PROBLEM DETAILS: Word for word, reproduce all entries below, leaving every picture out.

***** DATASET CONTENT *****

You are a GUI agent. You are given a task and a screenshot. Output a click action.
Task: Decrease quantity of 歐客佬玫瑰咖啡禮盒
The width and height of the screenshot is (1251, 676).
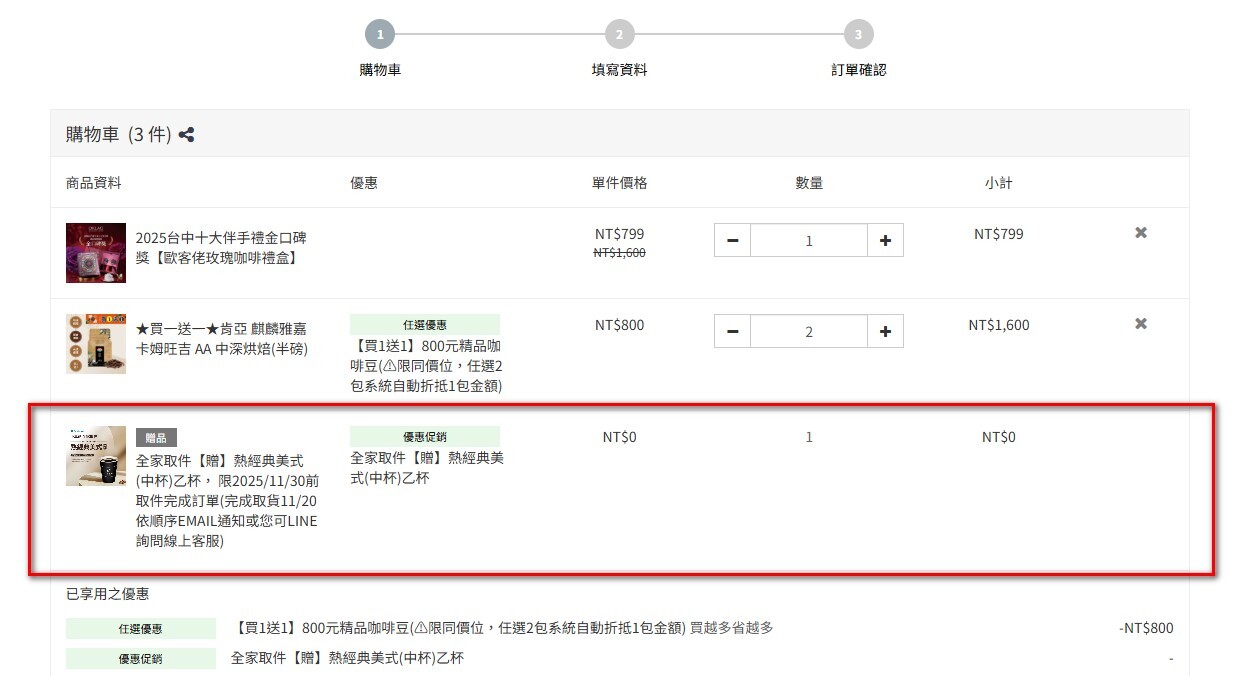pos(733,240)
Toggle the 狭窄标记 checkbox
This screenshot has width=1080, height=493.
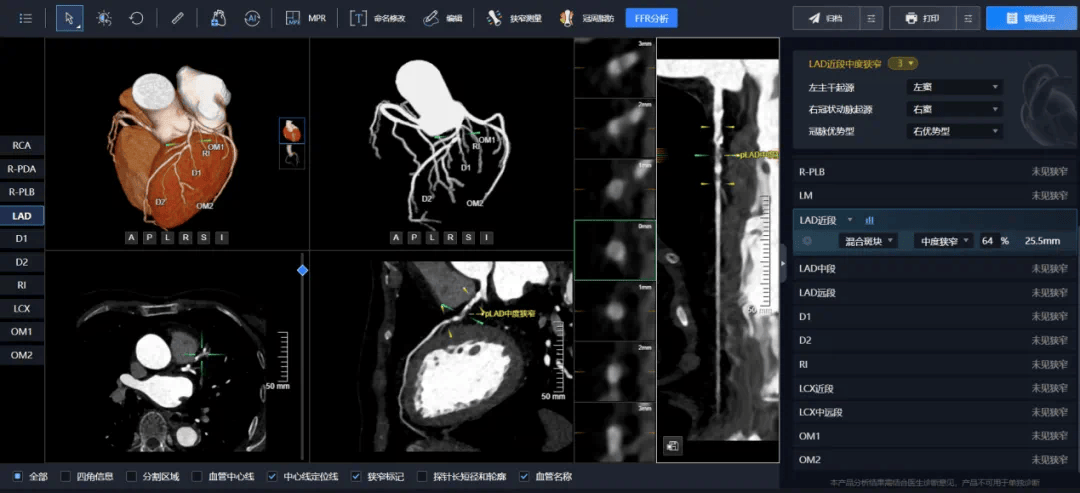click(357, 477)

*****

SOLUTION BELOW:
You are a GUI agent. You are given a task and a screenshot. Output a click action.
Task: Decrease quantity of 歐客佬玫瑰咖啡禮盒
The width and height of the screenshot is (1251, 676).
pos(733,240)
Toggle the 狭窄标记 checkbox
This screenshot has width=1080, height=493.
click(357, 477)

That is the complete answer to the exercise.